**SOURCE RECORDS**
————
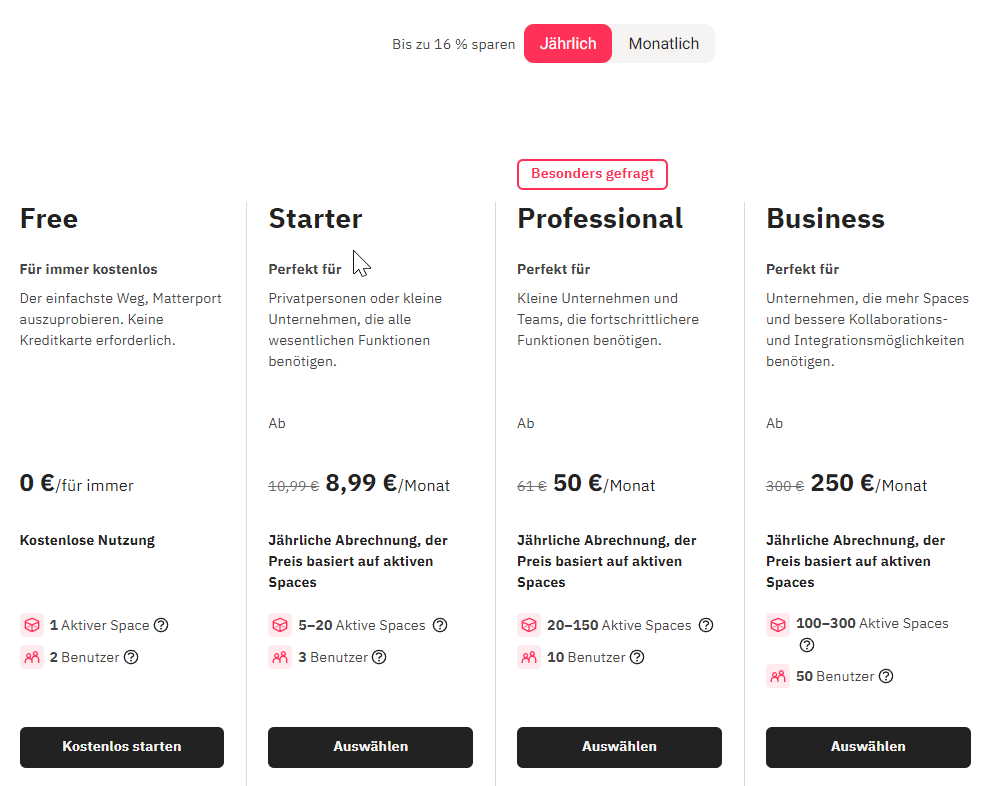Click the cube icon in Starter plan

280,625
————
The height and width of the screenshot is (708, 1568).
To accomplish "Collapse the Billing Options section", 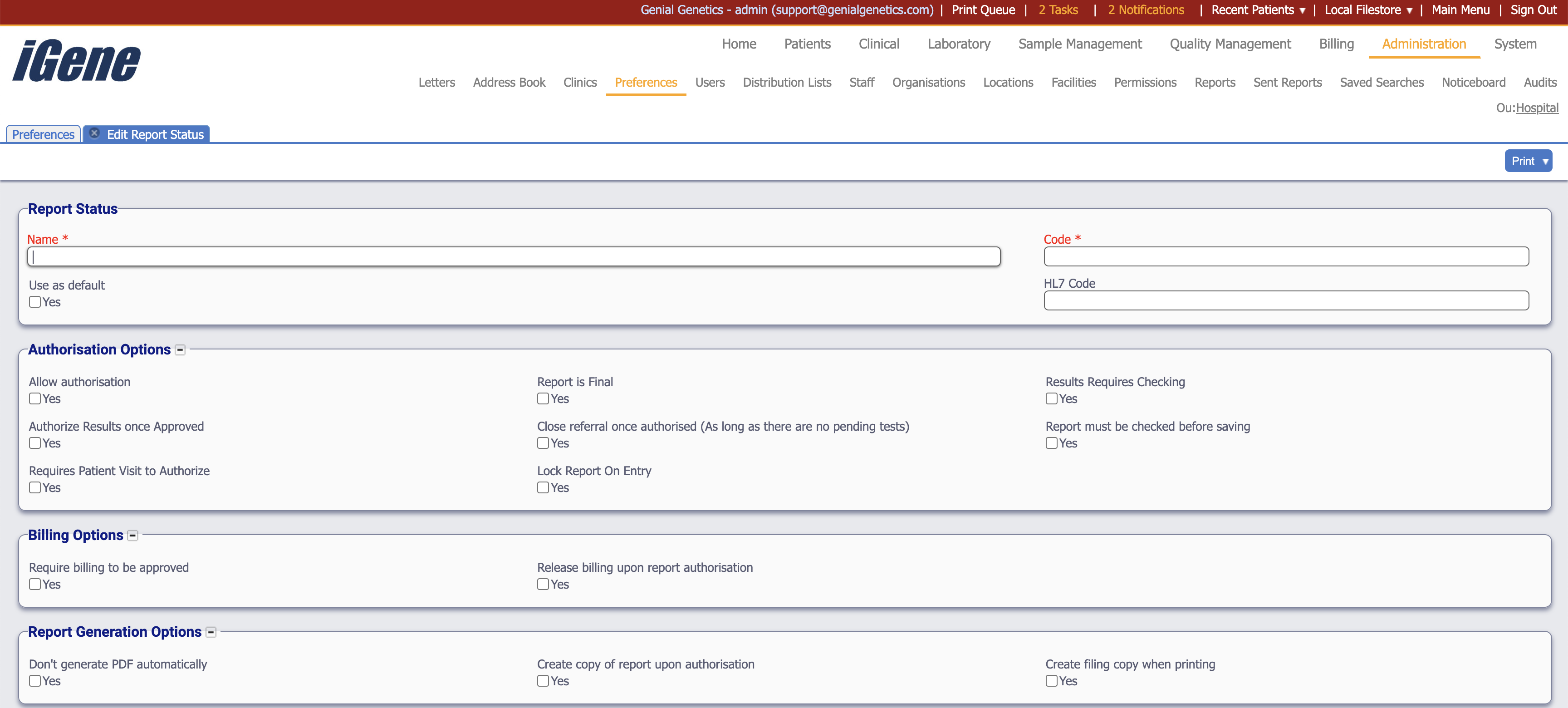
————
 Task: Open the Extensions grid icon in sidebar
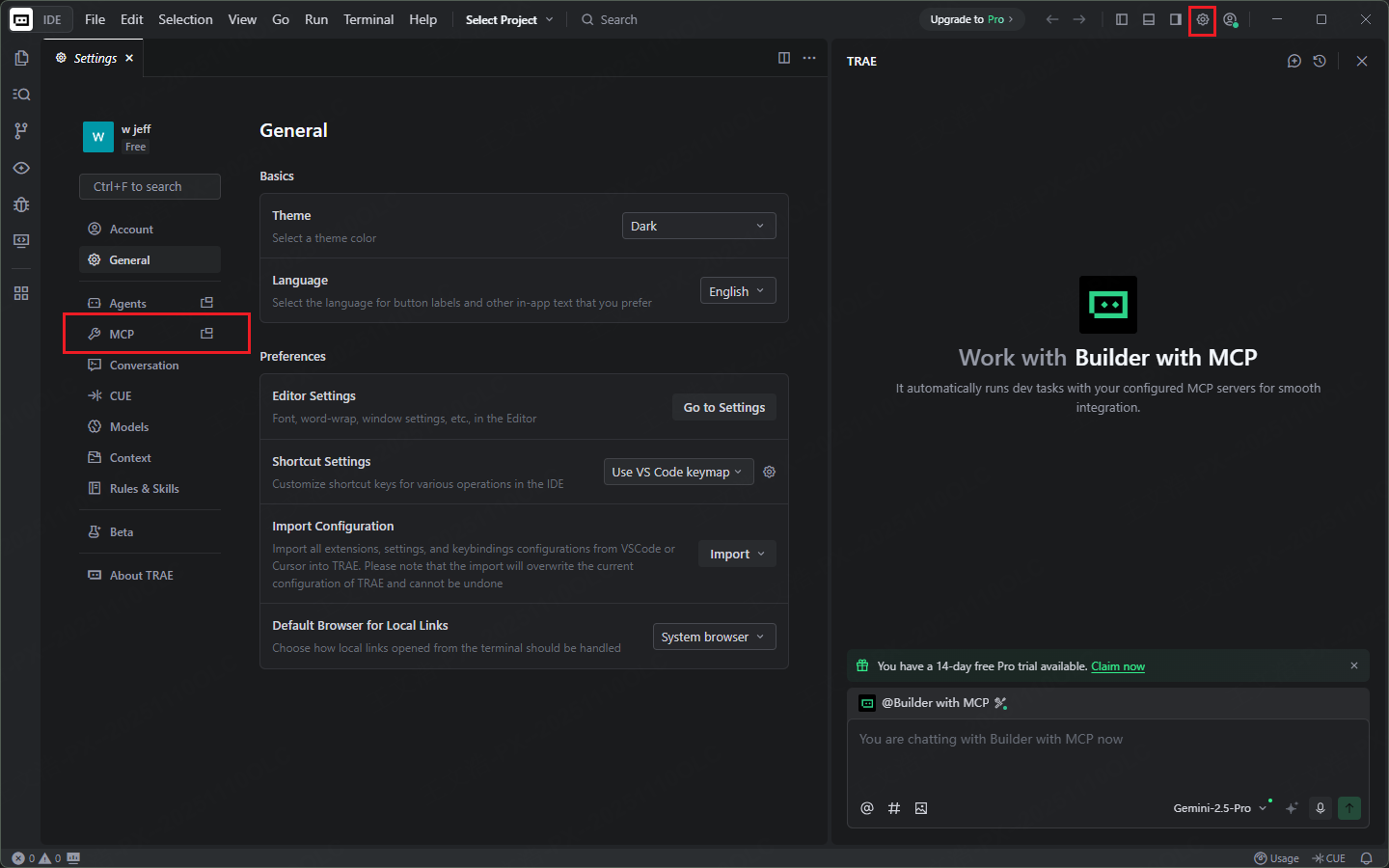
————
**TASK REQUIREMENTS**
Could you quote, word for word, the stretch of the listing from the line containing "The height and" through the line containing "the Billing Options", both lines included and the pictures left out?

**SOLUTION FOR THIS PROBLEM**
The height and width of the screenshot is (708, 1568).
To accomplish "Collapse the Billing Options section", 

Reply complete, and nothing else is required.